> **PROBLEM TO SOLVE**: Down to the final line, print the records again exactly.

Stored data:
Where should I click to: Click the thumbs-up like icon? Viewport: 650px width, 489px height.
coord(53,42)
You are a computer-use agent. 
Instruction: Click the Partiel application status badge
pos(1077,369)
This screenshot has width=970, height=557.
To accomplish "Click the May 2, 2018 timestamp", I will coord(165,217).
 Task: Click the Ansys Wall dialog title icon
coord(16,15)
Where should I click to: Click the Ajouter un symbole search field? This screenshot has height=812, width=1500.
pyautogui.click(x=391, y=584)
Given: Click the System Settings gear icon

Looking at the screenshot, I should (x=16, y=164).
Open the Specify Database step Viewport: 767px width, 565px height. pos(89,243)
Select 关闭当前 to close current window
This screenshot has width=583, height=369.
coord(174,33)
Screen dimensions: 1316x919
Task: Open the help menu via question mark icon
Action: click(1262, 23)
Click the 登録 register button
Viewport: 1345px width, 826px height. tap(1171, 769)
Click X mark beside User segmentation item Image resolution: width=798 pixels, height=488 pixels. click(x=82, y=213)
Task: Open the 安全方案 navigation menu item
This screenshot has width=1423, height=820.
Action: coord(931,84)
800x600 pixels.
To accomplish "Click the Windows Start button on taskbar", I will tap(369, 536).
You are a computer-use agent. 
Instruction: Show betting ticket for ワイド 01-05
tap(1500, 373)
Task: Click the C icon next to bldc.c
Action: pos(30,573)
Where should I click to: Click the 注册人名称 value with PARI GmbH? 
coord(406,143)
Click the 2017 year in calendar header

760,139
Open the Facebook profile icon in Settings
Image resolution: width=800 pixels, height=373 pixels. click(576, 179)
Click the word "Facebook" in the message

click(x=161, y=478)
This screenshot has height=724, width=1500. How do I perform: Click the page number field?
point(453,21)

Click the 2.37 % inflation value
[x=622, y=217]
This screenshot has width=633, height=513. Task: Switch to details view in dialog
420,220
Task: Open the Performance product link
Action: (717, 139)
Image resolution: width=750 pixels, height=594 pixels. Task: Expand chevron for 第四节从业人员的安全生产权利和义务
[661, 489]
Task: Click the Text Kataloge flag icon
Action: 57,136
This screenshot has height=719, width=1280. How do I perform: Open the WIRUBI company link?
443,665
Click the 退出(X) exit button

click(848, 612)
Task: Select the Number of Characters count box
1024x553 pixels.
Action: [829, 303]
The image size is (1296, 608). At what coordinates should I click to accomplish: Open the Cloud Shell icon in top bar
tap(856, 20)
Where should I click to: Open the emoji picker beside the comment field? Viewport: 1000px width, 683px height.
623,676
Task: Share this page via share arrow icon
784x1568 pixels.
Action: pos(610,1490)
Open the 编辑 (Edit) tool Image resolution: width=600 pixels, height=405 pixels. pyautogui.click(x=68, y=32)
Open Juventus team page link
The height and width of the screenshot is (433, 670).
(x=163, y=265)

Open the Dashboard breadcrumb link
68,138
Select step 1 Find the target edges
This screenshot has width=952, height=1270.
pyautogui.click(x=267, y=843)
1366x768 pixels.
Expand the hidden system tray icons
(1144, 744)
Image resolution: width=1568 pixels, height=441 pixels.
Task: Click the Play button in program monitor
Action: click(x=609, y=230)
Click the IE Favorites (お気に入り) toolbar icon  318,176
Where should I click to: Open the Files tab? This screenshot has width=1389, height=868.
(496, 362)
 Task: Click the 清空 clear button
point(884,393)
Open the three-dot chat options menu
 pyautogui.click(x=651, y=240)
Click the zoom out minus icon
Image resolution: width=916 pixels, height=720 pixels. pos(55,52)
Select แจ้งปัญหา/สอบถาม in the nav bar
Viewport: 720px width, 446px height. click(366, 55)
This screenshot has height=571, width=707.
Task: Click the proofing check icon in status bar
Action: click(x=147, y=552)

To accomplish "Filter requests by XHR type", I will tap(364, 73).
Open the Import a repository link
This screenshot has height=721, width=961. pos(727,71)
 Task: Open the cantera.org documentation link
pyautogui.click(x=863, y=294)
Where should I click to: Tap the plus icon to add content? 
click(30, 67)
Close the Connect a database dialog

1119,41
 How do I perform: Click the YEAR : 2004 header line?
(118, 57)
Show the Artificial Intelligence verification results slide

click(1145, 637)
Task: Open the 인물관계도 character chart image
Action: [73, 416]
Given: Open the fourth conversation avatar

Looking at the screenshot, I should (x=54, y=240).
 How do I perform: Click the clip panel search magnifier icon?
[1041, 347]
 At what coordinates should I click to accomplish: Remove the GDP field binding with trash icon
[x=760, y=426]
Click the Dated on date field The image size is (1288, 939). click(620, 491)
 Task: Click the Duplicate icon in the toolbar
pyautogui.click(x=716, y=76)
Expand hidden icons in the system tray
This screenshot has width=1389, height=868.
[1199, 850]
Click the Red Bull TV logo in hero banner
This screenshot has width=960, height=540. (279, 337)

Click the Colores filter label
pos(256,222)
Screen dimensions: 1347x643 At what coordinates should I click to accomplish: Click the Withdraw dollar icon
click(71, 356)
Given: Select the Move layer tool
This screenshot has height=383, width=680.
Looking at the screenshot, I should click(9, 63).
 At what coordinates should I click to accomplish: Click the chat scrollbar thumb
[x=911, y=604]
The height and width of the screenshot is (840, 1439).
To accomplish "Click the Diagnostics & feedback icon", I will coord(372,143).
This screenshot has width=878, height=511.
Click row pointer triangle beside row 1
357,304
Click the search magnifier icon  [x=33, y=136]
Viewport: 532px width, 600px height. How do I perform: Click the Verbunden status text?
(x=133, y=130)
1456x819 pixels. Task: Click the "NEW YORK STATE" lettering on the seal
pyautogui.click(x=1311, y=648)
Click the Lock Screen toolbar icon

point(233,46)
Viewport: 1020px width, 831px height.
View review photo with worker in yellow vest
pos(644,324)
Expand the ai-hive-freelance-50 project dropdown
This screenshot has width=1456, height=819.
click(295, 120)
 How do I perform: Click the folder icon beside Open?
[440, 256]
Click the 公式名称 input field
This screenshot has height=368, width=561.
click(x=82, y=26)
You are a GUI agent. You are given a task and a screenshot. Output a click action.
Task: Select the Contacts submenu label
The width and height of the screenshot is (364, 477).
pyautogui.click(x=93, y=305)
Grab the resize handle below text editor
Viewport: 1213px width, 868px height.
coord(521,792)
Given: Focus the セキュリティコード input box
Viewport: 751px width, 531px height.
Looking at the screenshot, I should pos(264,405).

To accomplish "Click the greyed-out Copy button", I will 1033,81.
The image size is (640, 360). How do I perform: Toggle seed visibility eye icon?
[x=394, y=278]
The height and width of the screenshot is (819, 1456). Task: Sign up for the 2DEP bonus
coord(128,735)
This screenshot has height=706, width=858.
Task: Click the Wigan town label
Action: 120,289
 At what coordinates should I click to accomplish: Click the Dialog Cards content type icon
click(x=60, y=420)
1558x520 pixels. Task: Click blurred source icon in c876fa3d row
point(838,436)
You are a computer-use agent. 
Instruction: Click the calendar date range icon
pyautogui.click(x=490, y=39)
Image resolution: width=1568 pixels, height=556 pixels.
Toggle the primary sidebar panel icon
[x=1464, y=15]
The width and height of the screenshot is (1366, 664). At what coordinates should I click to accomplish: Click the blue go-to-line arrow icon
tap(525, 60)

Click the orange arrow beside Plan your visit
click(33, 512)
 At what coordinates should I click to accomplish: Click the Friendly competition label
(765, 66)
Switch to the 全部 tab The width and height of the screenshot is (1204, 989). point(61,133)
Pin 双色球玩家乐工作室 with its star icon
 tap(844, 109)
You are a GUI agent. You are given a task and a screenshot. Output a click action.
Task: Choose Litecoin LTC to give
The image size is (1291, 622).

> **TASK ANSWER**:
Where should I click to: Click the thumbs-up like icon? Viewport: 650px width, 489px height.
coord(53,42)
You are a computer-use agent. 
Instruction: Click the Partiel application status badge
pos(1077,369)
This screenshot has width=970, height=557.
To accomplish "Click the May 2, 2018 timestamp", I will coord(165,217).
 Task: Click the Ansys Wall dialog title icon
coord(16,15)
Where should I click to: Click the Ajouter un symbole search field? This screenshot has height=812, width=1500.
pyautogui.click(x=391, y=584)
Given: Click the System Settings gear icon

Looking at the screenshot, I should (x=16, y=164).
Open the Specify Database step Viewport: 767px width, 565px height. pos(89,243)
Select 关闭当前 to close current window
This screenshot has width=583, height=369.
coord(174,33)
Screen dimensions: 1316x919
Task: Open the help menu via question mark icon
Action: click(1262, 23)
Click the 登録 register button
Viewport: 1345px width, 826px height. tap(1171, 769)
Click X mark beside User segmentation item Image resolution: width=798 pixels, height=488 pixels. click(x=82, y=213)
Task: Open the 安全方案 navigation menu item
This screenshot has width=1423, height=820.
Action: coord(931,84)
800x600 pixels.
To accomplish "Click the Windows Start button on taskbar", I will tap(369, 536).
You are a computer-use agent. 
Instruction: Show betting ticket for ワイド 01-05
tap(1500, 373)
Task: Click the C icon next to bldc.c
Action: pos(30,573)
Where should I click to: Click the 注册人名称 value with PARI GmbH? 
coord(406,143)
Click the 2017 year in calendar header

760,139
Open the Facebook profile icon in Settings
Image resolution: width=800 pixels, height=373 pixels. click(576, 179)
Click the word "Facebook" in the message

click(x=161, y=478)
This screenshot has height=724, width=1500. How do I perform: Click the page number field?
point(453,21)

Click the 2.37 % inflation value
[x=622, y=217]
This screenshot has width=633, height=513. Task: Switch to details view in dialog
420,220
Task: Open the Performance product link
Action: (717, 139)
Image resolution: width=750 pixels, height=594 pixels. Task: Expand chevron for 第四节从业人员的安全生产权利和义务
[661, 489]
Task: Click the Text Kataloge flag icon
Action: 57,136
This screenshot has height=719, width=1280. How do I perform: Open the WIRUBI company link?
443,665
Click the 退出(X) exit button

click(848, 612)
Task: Select the Number of Characters count box
1024x553 pixels.
Action: [829, 303]
The image size is (1296, 608). At what coordinates should I click to accomplish: Open the Cloud Shell icon in top bar
tap(856, 20)
Where should I click to: Open the emoji picker beside the comment field? Viewport: 1000px width, 683px height.
623,676
Task: Share this page via share arrow icon
784x1568 pixels.
Action: pos(610,1490)
Open the 编辑 (Edit) tool Image resolution: width=600 pixels, height=405 pixels. pyautogui.click(x=68, y=32)
Open Juventus team page link
The height and width of the screenshot is (433, 670).
(x=163, y=265)

Open the Dashboard breadcrumb link
68,138
Select step 1 Find the target edges
This screenshot has width=952, height=1270.
pyautogui.click(x=267, y=843)
1366x768 pixels.
Expand the hidden system tray icons
(1144, 744)
Image resolution: width=1568 pixels, height=441 pixels.
Task: Click the Play button in program monitor
Action: click(x=609, y=230)
Click the IE Favorites (お気に入り) toolbar icon  318,176
Where should I click to: Open the Files tab? This screenshot has width=1389, height=868.
(496, 362)
 Task: Click the 清空 clear button
point(884,393)
Open the three-dot chat options menu
 pyautogui.click(x=651, y=240)
Click the zoom out minus icon
Image resolution: width=916 pixels, height=720 pixels. pos(55,52)
Select แจ้งปัญหา/สอบถาม in the nav bar
Viewport: 720px width, 446px height. click(366, 55)
This screenshot has height=571, width=707.
Task: Click the proofing check icon in status bar
Action: click(x=147, y=552)

To accomplish "Filter requests by XHR type", I will tap(364, 73).
Open the Import a repository link
This screenshot has height=721, width=961. pos(727,71)
 Task: Open the cantera.org documentation link
pyautogui.click(x=863, y=294)
Where should I click to: Tap the plus icon to add content? 
click(30, 67)
Close the Connect a database dialog

1119,41
 How do I perform: Click the YEAR : 2004 header line?
(118, 57)
Show the Artificial Intelligence verification results slide

click(1145, 637)
Task: Open the 인물관계도 character chart image
Action: [73, 416]
Given: Open the fourth conversation avatar

Looking at the screenshot, I should (x=54, y=240).
 How do I perform: Click the clip panel search magnifier icon?
[1041, 347]
 At what coordinates should I click to accomplish: Remove the GDP field binding with trash icon
[x=760, y=426]
Click the Dated on date field The image size is (1288, 939). click(620, 491)
 Task: Click the Duplicate icon in the toolbar
pyautogui.click(x=716, y=76)
Expand hidden icons in the system tray
This screenshot has width=1389, height=868.
[1199, 850]
Click the Red Bull TV logo in hero banner
This screenshot has width=960, height=540. (279, 337)

Click the Colores filter label
pos(256,222)
Screen dimensions: 1347x643 At what coordinates should I click to accomplish: Click the Withdraw dollar icon
click(71, 356)
Given: Select the Move layer tool
This screenshot has height=383, width=680.
Looking at the screenshot, I should click(9, 63).
 At what coordinates should I click to accomplish: Click the chat scrollbar thumb
[x=911, y=604]
The height and width of the screenshot is (840, 1439).
To accomplish "Click the Diagnostics & feedback icon", I will coord(372,143).
This screenshot has width=878, height=511.
Click row pointer triangle beside row 1
357,304
Click the search magnifier icon  [x=33, y=136]
Viewport: 532px width, 600px height. How do I perform: Click the Verbunden status text?
(x=133, y=130)
1456x819 pixels. Task: Click the "NEW YORK STATE" lettering on the seal
pyautogui.click(x=1311, y=648)
Click the Lock Screen toolbar icon

point(233,46)
Viewport: 1020px width, 831px height.
View review photo with worker in yellow vest
pos(644,324)
Expand the ai-hive-freelance-50 project dropdown
This screenshot has width=1456, height=819.
click(295, 120)
 How do I perform: Click the folder icon beside Open?
[440, 256]
Click the 公式名称 input field
This screenshot has height=368, width=561.
click(x=82, y=26)
You are a GUI agent. You are given a task and a screenshot. Output a click action.
Task: Select the Contacts submenu label
The width and height of the screenshot is (364, 477).
pyautogui.click(x=93, y=305)
Grab the resize handle below text editor
Viewport: 1213px width, 868px height.
coord(521,792)
Given: Focus the セキュリティコード input box
Viewport: 751px width, 531px height.
Looking at the screenshot, I should pos(264,405).

To accomplish "Click the greyed-out Copy button", I will 1033,81.
The image size is (640, 360). How do I perform: Toggle seed visibility eye icon?
[x=394, y=278]
The height and width of the screenshot is (819, 1456). Task: Sign up for the 2DEP bonus
coord(128,735)
This screenshot has height=706, width=858.
Task: Click the Wigan town label
Action: 120,289
 At what coordinates should I click to accomplish: Click the Dialog Cards content type icon
click(x=60, y=420)
1558x520 pixels. Task: Click blurred source icon in c876fa3d row
point(838,436)
You are a computer-use agent. 
Instruction: Click the calendar date range icon
pyautogui.click(x=490, y=39)
Image resolution: width=1568 pixels, height=556 pixels.
Toggle the primary sidebar panel icon
[x=1464, y=15]
The width and height of the screenshot is (1366, 664). At what coordinates should I click to accomplish: Click the blue go-to-line arrow icon
tap(525, 60)

Click the orange arrow beside Plan your visit
click(33, 512)
 At what coordinates should I click to accomplish: Click the Friendly competition label
(765, 66)
Switch to the 全部 tab The width and height of the screenshot is (1204, 989). point(61,133)
Pin 双色球玩家乐工作室 with its star icon
 tap(844, 109)
You are a GUI agent. You are given a task and a screenshot. Output a click action.
Task: Choose Litecoin LTC to give
The image size is (1291, 622).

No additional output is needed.